▶ **Tarefas do exercício**
A – Responda às perguntas sobre o texto a respeito da série Supremo Contemporâneo:
(i) Que instituição lançou a linha editorial Supremo Contemporâneo?
(ii) Quantos julgados reúne o primeiro volume da série?
(iii) De que ano é o decreto distrital declarado inconstitucional no precedente mais antigo?
B – Redigite tudo o que vai de "Com 29 julgados" até "e vias adjacentes." no texto sobre a série Supremo Contemporâneo.
C – Continue o texto sobre a série Supremo Contemporâneo a partir do ponto em que ele termina.

▶ **Trecho para leitura**
.....

Junto a isso, como parte do mesmo fenômeno, há muita desinformação sobre as liberdades e garantias fundamentais, disseminando graves incompreensões sobre temas fundamentais do Estado Democrático de Direito. Frequentemente, o debate público é tomado por visões simplistas, cujo único objetivo é manipular, dificultando ou mesmo impossibilitando uma discussão serena e madura dos temas.

Nesse contexto, é muito oportuna a iniciativa do STF de lançar a linha editorial Supremo Contemporâneo, com publicações que reúnem de forma acessível a jurisprudência da Corte sobre diferentes temas. O objetivo é apresentar um resumo de precedentes especialmente relevantes, com os fundamentos utilizados e trechos dos votos dos ministros. Agrupar essas decisões, proferidas em diferentes momentos, ajuda a dar sentido e contexto ao trabalho do STF em defesa da Constituição ao longo do tempo.

Com 29 julgados de 2007 a 2022, o primeiro volume da série é dedicado à liberdade de expressão. Há processos famosos, como a não recepção da Lei de Imprensa pela Constituição (2009), o fim da exigência de diploma para o exercício do jornalismo (2009), a liberação das biografias não autorizadas (2015) e o pretenso direito ao esquecimento (2021). “É incompatível com a Constituição a ideia de um direito ao esquecimento”, disse o STF.

O precedente mais recente citado no livro afirma que “a liberdade de expressão não pode ser usada para a prática de atividades ilícitas ou discursos de ódio, contra a democracia ou contra as instituições” (2022). O mais antigo, de 2007, é a declaração de inconstitucionalidade de decreto distrital de 1999 proibindo a realização de manifestações públicas na Praça dos Três Poderes, Esplanada dos Ministérios, Praça do Buriti e vias adjacentes.

.....

▶ **Linhas do conjunto**

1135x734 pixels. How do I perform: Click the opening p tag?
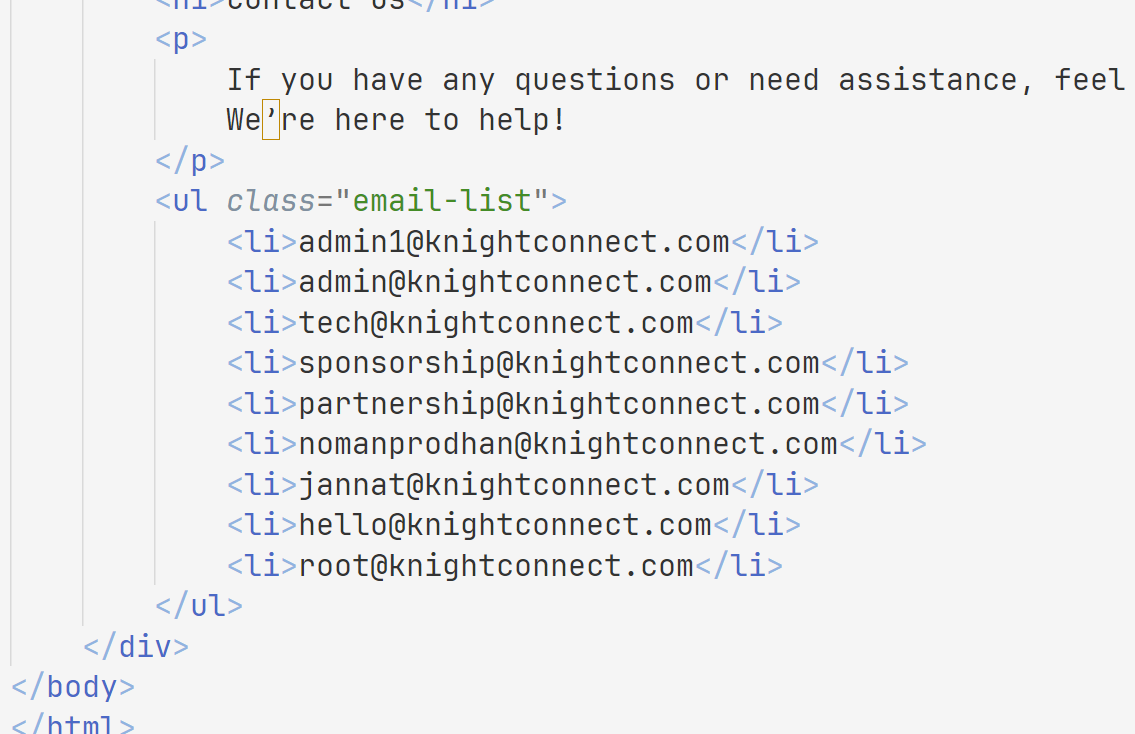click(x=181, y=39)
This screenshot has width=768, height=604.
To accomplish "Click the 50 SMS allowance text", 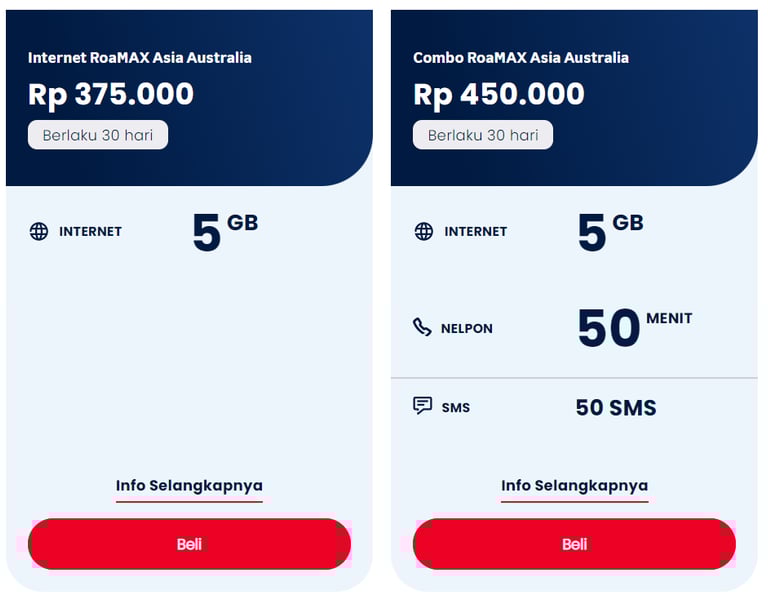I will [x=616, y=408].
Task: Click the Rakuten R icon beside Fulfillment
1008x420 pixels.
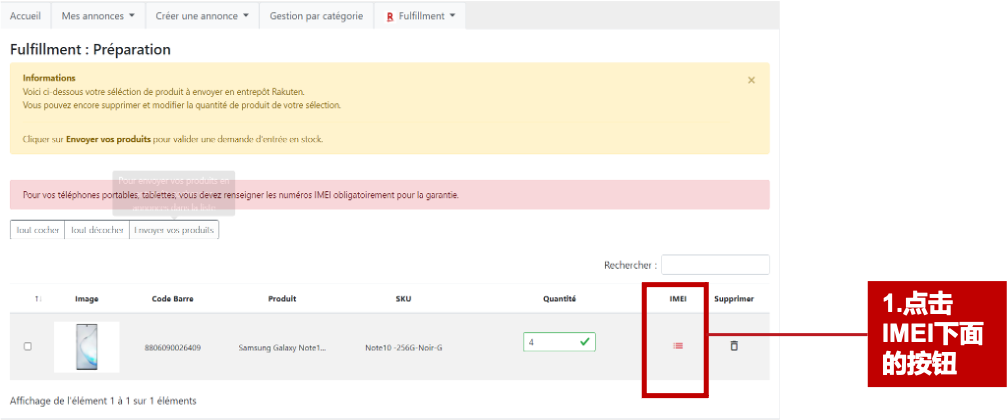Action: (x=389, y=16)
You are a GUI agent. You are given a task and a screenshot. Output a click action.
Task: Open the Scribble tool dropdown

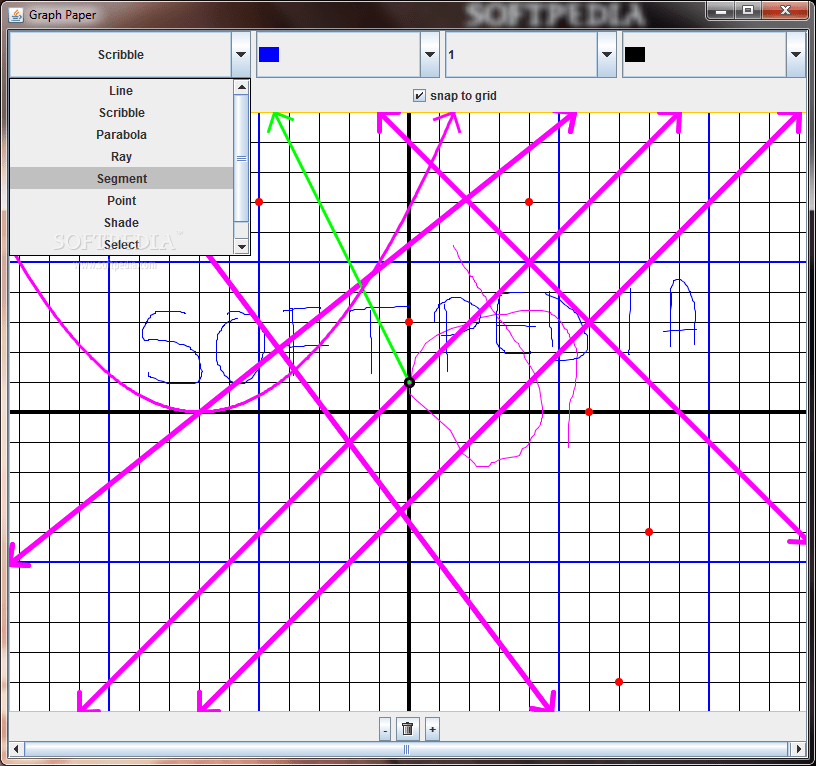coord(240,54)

.....

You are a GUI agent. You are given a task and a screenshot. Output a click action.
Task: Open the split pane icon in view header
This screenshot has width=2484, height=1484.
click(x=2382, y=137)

.....

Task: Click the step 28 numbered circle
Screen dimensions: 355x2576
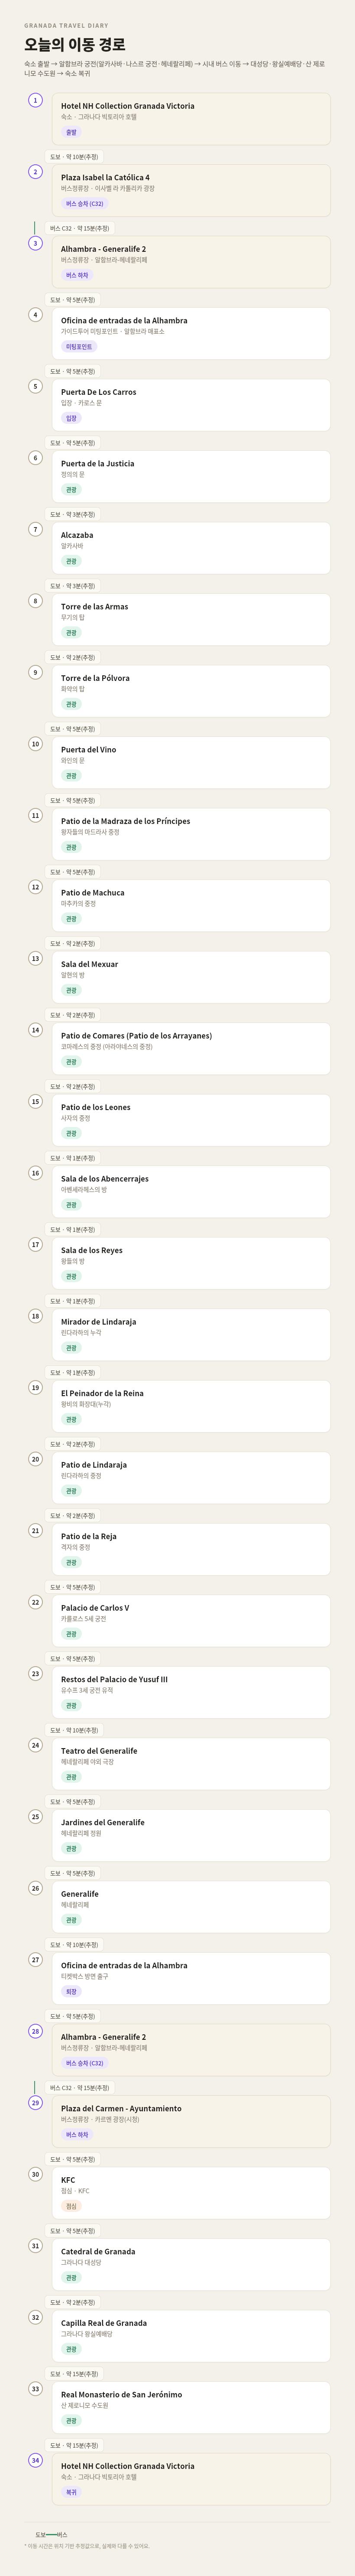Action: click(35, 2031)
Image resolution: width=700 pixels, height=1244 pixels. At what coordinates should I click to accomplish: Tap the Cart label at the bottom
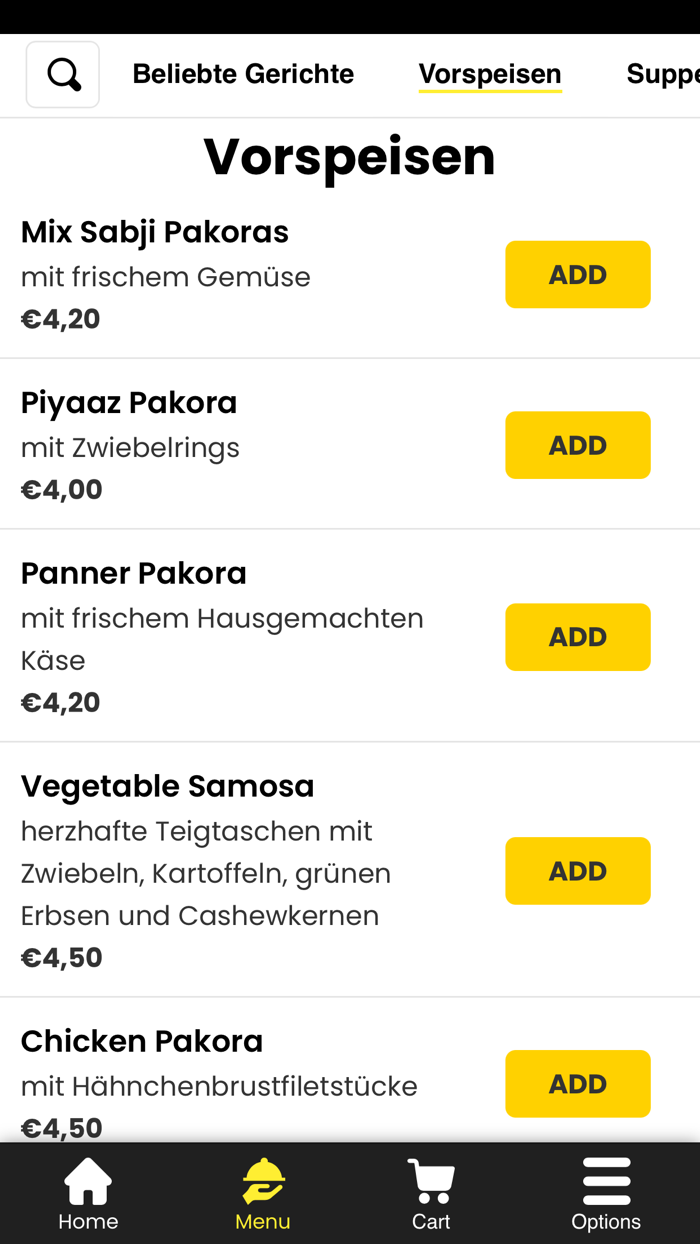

.....

▶ **Respostas por tarefa**
A –
(i) O STF.
(ii) 29 julgados.
(iii) De 1999.

B –
Com 29 julgados de 2007 a 2022, o primeiro volume da série é dedicado à liberdade de expressão. Há processos famosos, como a não recepção da Lei de Imprensa pela Constituição (2009), o fim da exigência de diploma para o exercício do jornalismo (2009), a liberação das biografias não autorizadas (2015) e o pretenso direito ao esquecimento (2021). “É incompatível com a Constituição a ideia de um direito ao esquecimento”, disse o STF.

O precedente mais recente citado no livro afirma que “a liberdade de expressão não pode ser usada para a prática de atividades ilícitas ou discursos de ódio, contra a democracia ou contra as instituições” (2022). O mais antigo, de 2007, é a declaração de inconstitucionalidade de decreto distrital de 1999 proibindo a realização de manifestações públicas na Praça dos Três Poderes, Esplanada dos Ministérios, Praça do Buriti e vias adjacentes.

C –
Segundo o STF, a restrição ao direito de reunião estabelecida no decreto “é inadequada, desnecessária e desproporcional”, confrontando “com a vontade da Constituição, que é permitir a reunião pacífica para fins lícitos”. O STF não disse que o governo do Distrito Federal não pode proibir uma manifestação violenta. Apenas afirmou que não se pode, sob pretexto da segurança pública, impedir toda e qualquer manifestação.

Precedente especialmente interessante para o debate atual é a decisão de que as marchas da maconha, com manifestantes defendendo a descriminalização da droga, não constituem crime. O debate pela abolição penal de uma conduta punível “não se confunde com incitação à prática de delito, nem se identifica com apologia de fato criminoso”. Segundo o STF, o Estado não pode reprimir o debate “ainda que as ideias propostas possam ser consideradas, pela maioria, estranhas, insuportáveis, extravagantes, audaciosas ou inaceitáveis, sendo inadmissível a proibição estatal do dissenso”.

O livro traz decisões que aparentemente não dizem respeito à liberdade de expressão, mas cuja fundamentação remete ao tema. Por exemplo, ao declarar a constitucionalidade do fim da contribuição sindical obrigatória, o STF afirmou que, com o engajamento político de entidades sindicais, fixar contribuições compulsórias de quem não concorda com tais posicionamentos configura “violação à garantia fundamental da liberdade de expressão”.

A defesa da Constituição inclui enfrentar a desinformação. É preciso expor de forma acessível a jurisprudência do STF e seus fundamentos. Assim, muitos fantasmas desaparecem.